Multi-Dimension Visualization in Python Part I

Data visualization helps us to explore and review data easily. It is much better than a table or a long long paper. Most of time the visualization work is limited to 2-D. In this article, I am going to introduce how to plot and explore multi-dimension data (1-D to 6-D).

Firstly import the libraries we need:

import pandas as pd
import matplotlib.pyplot as plt
from mpl_toolkits.mplot3d import Axes3D
import matplotlib as mpl
import numpy as np
import seaborn as sns
%matplotlib inline

Here we use winequanlity dataset as an example: https://archive.ics.uci.edu/ml/machine-learning-databases/wine-quality/

Before exploring the data, we do some manipulation:

# store wine type as an attribute
red_wine['wine_type'] = 'red'   
white_wine['wine_type'] = 'white'

# bucket wine quality scores into qualitative quality labels
red_wine['quality_label'] = red_wine['quality'].apply(lambda value: 'low' 
                                                          if value <= 5 else 'medium' 
                                                              if value <= 7 else 'high')
red_wine['quality_label'] = pd.Categorical(red_wine['quality_label'], 
                                           categories=['low', 'medium', 'high'])
white_wine['quality_label'] = white_wine['quality'].apply(lambda value: 'low' 
                                                              if value <= 5 else 'medium' 
                                                                  if value <= 7 else 'high')

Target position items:
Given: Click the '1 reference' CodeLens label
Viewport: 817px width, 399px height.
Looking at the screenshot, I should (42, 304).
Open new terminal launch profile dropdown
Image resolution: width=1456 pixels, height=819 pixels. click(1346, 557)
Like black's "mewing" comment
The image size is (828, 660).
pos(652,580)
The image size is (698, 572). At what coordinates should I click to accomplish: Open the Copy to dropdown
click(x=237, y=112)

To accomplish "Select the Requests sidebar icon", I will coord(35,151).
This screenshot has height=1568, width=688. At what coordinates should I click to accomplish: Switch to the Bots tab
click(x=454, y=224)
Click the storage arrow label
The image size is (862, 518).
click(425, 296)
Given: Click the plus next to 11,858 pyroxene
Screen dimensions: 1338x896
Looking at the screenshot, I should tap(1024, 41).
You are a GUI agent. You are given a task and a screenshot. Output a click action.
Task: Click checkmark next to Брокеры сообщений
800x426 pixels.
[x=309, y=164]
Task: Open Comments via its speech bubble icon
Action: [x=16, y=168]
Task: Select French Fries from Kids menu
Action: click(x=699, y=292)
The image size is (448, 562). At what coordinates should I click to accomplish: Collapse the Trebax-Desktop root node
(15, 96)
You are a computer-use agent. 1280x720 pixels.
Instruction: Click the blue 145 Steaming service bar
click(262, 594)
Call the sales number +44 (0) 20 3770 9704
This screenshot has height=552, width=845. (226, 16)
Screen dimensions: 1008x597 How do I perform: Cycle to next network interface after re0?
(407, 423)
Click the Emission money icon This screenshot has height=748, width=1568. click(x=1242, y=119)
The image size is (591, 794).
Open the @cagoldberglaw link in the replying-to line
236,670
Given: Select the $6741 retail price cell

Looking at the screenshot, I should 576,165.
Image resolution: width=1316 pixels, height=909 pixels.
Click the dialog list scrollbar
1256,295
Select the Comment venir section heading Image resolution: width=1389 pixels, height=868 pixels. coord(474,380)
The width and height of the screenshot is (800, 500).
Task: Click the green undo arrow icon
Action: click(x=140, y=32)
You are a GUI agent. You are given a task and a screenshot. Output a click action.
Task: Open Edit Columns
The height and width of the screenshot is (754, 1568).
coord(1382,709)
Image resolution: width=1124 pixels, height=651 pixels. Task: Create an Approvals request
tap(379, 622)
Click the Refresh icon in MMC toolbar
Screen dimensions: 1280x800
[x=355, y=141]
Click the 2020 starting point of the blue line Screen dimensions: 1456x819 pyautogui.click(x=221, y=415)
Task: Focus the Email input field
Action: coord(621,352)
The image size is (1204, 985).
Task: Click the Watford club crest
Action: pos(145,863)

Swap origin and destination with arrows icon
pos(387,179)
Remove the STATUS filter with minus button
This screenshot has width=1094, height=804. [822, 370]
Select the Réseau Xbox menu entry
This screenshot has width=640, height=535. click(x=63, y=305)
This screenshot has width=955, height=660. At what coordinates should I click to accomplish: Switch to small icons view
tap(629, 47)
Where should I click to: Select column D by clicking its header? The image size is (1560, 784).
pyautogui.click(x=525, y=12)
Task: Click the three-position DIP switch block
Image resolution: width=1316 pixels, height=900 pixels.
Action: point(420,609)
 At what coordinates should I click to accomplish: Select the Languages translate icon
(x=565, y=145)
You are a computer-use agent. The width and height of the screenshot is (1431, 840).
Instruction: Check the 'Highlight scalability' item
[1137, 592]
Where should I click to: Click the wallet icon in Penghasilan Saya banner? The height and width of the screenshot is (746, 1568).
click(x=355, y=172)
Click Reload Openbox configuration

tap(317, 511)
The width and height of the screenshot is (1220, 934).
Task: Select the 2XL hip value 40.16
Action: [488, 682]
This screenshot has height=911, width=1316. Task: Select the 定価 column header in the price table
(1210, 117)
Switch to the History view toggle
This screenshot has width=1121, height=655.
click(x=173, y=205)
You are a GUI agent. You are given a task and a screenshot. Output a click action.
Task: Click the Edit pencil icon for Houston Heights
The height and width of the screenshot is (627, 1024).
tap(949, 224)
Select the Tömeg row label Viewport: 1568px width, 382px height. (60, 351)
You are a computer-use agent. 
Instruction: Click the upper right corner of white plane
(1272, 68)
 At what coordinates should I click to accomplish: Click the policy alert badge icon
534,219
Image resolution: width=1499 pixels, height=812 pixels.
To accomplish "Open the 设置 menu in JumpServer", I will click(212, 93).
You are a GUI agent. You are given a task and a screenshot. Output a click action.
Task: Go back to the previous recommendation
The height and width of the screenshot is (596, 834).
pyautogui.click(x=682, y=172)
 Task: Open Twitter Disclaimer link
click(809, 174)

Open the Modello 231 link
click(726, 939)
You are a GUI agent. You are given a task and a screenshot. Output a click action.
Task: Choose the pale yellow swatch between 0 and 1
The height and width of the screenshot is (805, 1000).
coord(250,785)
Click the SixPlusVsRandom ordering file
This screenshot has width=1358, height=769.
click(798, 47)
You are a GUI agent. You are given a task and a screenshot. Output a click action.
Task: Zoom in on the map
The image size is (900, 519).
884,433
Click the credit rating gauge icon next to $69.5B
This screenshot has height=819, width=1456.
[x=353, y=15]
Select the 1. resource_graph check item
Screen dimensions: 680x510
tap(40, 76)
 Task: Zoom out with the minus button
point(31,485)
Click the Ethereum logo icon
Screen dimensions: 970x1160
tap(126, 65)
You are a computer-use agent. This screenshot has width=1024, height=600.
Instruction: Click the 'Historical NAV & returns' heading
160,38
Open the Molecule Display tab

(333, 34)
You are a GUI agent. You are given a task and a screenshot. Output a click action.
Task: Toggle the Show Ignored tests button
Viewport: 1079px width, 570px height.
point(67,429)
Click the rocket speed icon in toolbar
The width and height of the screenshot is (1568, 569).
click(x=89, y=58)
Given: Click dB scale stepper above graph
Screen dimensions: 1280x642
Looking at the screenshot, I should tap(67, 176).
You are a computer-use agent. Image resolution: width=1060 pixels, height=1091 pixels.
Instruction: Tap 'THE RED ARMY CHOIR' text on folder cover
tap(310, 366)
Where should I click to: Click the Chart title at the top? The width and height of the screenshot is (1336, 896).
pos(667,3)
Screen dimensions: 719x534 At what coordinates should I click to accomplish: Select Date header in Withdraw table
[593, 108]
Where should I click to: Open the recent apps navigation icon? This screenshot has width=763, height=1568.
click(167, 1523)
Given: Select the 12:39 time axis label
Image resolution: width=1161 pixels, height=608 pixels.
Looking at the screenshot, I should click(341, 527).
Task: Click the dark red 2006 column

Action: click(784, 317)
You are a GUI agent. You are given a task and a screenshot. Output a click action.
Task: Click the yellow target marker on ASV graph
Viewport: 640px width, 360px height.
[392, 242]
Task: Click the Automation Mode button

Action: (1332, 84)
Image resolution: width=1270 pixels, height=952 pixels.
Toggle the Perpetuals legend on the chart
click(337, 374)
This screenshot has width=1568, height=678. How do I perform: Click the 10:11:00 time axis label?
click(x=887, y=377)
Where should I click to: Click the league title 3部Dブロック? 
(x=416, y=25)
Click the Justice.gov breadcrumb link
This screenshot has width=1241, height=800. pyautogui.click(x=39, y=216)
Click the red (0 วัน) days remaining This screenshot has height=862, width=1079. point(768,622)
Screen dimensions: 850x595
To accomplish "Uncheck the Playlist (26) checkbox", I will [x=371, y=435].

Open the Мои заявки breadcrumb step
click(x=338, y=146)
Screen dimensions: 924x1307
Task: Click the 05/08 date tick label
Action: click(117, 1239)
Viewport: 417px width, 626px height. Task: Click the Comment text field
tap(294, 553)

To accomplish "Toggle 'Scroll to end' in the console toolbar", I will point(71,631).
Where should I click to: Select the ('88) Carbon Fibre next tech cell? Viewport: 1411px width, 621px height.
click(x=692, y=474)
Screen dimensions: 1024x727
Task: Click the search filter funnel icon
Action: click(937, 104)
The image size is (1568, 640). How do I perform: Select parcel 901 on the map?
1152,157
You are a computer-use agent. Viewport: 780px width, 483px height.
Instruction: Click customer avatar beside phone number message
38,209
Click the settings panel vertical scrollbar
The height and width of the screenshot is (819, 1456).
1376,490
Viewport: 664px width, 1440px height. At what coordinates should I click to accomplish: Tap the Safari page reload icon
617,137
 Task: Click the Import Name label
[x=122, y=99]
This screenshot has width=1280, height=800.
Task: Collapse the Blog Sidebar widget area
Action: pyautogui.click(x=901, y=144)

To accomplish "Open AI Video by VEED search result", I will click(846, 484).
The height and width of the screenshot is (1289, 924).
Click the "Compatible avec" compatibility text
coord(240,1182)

[Set exercise A] Using the multi-dimension visualization article, explain why it recommends data visualization over other ways of presenting data.
[Set exercise B] In the code of the multi-dimension visualization article, which quality scores are bucketed under the label 'low'?
[Set exercise C] Extend the multi-dimension visualization article beyond its last line of code.

[Answer A] Visualization makes it easy to explore and review data, which the article says is much better than working through a table or a very long paper.

[Answer B] Scores of 5 or below.

[Answer C]
white_wine['quality_label'] = pd.Categorical(white_wine['quality_label'], 
                                             categories=['low', 'medium', 'high'])

# union red and white wine datasets
wines = pd.concat([red_wine, white_wine])

# re-shuffle records just to randomize data points
wines = wines.sample(frac=1, random_state=42).reset_index(drop=True)

We concatenate both red and white wine to create a single wine dataset, and create a feature as “quality_label”.

  1. 1-D visualization

To display the distribution for all the attributes, Histogram is the best choice:

wines.hist(bins=15, color='steelblue', edgecolor='black', linewidth=1.0,
           xlabelsize=8, ylabelsize=8, grid=False)    
plt.tight_layout(rect=(0, 0, 1.2, 1.2)) 

It is a good idea for exploring all the attributes. Further more, let’s see another option for a continuous attribute:

# Histogram
fig = plt.figure(figsize = (6,4))
title = fig.suptitle("Sulphates Content in Wine", fontsize=14)
fig.subplots_adjust(top=0.85, wspace=0.3)

ax = fig.add_subplot(1,1, 1)
ax.set_xlabel("Sulphates")
ax.set_ylabel("Frequency") 
ax.text(1.2, 800, r'$\mu$='+str(round(wines['sulphates'].mean(),2)), 
         fontsize=12)
freq, bins, patches = ax.hist(wines['sulphates'], color='steelblue', bins=15,
                                    edgecolor='black', linewidth=1)


# Density Plot
fig = plt.figure(figsize = (6, 4))
title = fig.suptitle("Sulphates Content in Wine", fontsize=14)
fig.subplots_adjust(top=0.85, wspace=0.3)

ax1 = fig.add_subplot(1,1, 1)
ax1.set_xlabel("Sulphates")
ax1.set_ylabel("Frequency") 
sns.kdeplot(wines['sulphates'], ax=ax1, shade=True, color='steelblue')

We can see that the distribution of sulphates is right skew.

For a discrete attribute, a Histogram usually is the best one. Sometimes we can use a pie chart:

fig = plt.figure(figsize = (6, 4))
title = fig.suptitle("Wine Quality Frequency", fontsize=14)
fig.subplots_adjust(top=0.85, wspace=0.3)

ax1 = fig.add_subplot(1,1, 1)
ax1.set_xlabel("Quality")
ax1.set_ylabel("Frequency") 
ax1.pie(wines.groupby('quality').count()['quality_label'],labels=wines.groupby('quality').count().index)

2. 2-D visualization

2-D visualization is the most commonly used method.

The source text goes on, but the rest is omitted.